Saved entries
■ ■ ■
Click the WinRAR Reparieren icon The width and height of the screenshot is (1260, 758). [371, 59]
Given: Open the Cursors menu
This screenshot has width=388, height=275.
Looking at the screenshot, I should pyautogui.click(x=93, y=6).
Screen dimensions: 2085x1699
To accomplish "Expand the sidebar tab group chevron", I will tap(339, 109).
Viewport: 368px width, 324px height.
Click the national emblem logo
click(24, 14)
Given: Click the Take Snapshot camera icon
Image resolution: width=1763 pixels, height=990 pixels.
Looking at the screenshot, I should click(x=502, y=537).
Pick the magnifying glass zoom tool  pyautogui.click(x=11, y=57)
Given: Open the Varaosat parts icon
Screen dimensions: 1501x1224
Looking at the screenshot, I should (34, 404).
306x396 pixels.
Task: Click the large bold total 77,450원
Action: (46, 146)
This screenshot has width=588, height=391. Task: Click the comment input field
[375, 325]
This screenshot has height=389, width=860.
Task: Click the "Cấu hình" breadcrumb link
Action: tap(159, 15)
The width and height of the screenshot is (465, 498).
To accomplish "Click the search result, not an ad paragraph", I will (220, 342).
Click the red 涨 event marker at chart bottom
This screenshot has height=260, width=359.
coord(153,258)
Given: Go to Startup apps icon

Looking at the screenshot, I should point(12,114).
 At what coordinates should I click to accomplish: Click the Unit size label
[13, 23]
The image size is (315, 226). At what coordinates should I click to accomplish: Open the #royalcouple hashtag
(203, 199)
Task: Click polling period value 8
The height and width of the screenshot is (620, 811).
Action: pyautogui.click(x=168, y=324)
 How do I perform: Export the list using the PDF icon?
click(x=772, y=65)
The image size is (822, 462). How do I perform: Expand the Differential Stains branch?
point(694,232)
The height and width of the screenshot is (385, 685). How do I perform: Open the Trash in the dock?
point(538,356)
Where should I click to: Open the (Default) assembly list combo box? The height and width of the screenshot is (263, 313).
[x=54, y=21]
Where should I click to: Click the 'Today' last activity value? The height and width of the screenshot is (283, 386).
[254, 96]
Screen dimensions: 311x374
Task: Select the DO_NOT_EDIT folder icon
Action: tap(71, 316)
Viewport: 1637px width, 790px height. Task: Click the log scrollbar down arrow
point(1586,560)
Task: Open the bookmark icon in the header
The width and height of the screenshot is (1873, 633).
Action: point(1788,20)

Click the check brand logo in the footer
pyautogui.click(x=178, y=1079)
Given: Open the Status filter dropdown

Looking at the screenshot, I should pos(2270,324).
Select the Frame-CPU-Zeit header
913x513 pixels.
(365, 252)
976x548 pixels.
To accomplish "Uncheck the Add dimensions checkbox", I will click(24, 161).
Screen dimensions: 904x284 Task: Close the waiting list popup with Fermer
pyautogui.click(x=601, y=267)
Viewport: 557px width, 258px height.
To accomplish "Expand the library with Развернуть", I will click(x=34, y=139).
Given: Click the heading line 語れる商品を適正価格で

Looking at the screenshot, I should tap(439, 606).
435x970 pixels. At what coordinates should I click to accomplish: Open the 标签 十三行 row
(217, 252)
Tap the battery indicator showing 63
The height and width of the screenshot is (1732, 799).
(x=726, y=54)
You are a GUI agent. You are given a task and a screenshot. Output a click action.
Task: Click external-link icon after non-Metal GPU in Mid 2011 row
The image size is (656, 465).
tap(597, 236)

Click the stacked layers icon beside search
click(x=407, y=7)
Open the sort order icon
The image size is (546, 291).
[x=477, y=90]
■ ■ ■
### [Problem statement]
The reply is to be an exact repeat of the records above.

### [Expected answer]
Click the WinRAR Reparieren icon The width and height of the screenshot is (1260, 758). [371, 59]
Given: Open the Cursors menu
This screenshot has width=388, height=275.
Looking at the screenshot, I should pyautogui.click(x=93, y=6).
Screen dimensions: 2085x1699
To accomplish "Expand the sidebar tab group chevron", I will tap(339, 109).
Viewport: 368px width, 324px height.
Click the national emblem logo
click(24, 14)
Given: Click the Take Snapshot camera icon
Image resolution: width=1763 pixels, height=990 pixels.
Looking at the screenshot, I should click(x=502, y=537).
Pick the magnifying glass zoom tool  pyautogui.click(x=11, y=57)
Given: Open the Varaosat parts icon
Screen dimensions: 1501x1224
Looking at the screenshot, I should (34, 404).
306x396 pixels.
Task: Click the large bold total 77,450원
Action: (46, 146)
This screenshot has width=588, height=391. Task: Click the comment input field
[375, 325]
This screenshot has height=389, width=860.
Task: Click the "Cấu hình" breadcrumb link
Action: tap(159, 15)
The width and height of the screenshot is (465, 498).
To accomplish "Click the search result, not an ad paragraph", I will (220, 342).
Click the red 涨 event marker at chart bottom
This screenshot has height=260, width=359.
coord(153,258)
Given: Go to Startup apps icon

Looking at the screenshot, I should point(12,114).
 At what coordinates should I click to accomplish: Click the Unit size label
[13, 23]
The image size is (315, 226). At what coordinates should I click to accomplish: Open the #royalcouple hashtag
(203, 199)
Task: Click polling period value 8
The height and width of the screenshot is (620, 811).
Action: pyautogui.click(x=168, y=324)
 How do I perform: Export the list using the PDF icon?
click(x=772, y=65)
The image size is (822, 462). How do I perform: Expand the Differential Stains branch?
point(694,232)
The height and width of the screenshot is (385, 685). How do I perform: Open the Trash in the dock?
point(538,356)
Where should I click to: Open the (Default) assembly list combo box? The height and width of the screenshot is (263, 313).
[x=54, y=21]
Where should I click to: Click the 'Today' last activity value? The height and width of the screenshot is (283, 386).
[254, 96]
Screen dimensions: 311x374
Task: Select the DO_NOT_EDIT folder icon
Action: tap(71, 316)
Viewport: 1637px width, 790px height. Task: Click the log scrollbar down arrow
point(1586,560)
Task: Open the bookmark icon in the header
The width and height of the screenshot is (1873, 633).
Action: point(1788,20)

Click the check brand logo in the footer
pyautogui.click(x=178, y=1079)
Given: Open the Status filter dropdown

Looking at the screenshot, I should pos(2270,324).
Select the Frame-CPU-Zeit header
913x513 pixels.
(365, 252)
976x548 pixels.
To accomplish "Uncheck the Add dimensions checkbox", I will click(24, 161).
Screen dimensions: 904x284 Task: Close the waiting list popup with Fermer
pyautogui.click(x=601, y=267)
Viewport: 557px width, 258px height.
To accomplish "Expand the library with Развернуть", I will click(x=34, y=139).
Given: Click the heading line 語れる商品を適正価格で

Looking at the screenshot, I should tap(439, 606).
435x970 pixels. At what coordinates should I click to accomplish: Open the 标签 十三行 row
(217, 252)
Tap the battery indicator showing 63
The height and width of the screenshot is (1732, 799).
(x=726, y=54)
You are a GUI agent. You are given a task and a screenshot. Output a click action.
Task: Click external-link icon after non-Metal GPU in Mid 2011 row
The image size is (656, 465).
tap(597, 236)

Click the stacked layers icon beside search
click(x=407, y=7)
Open the sort order icon
The image size is (546, 291).
[x=477, y=90]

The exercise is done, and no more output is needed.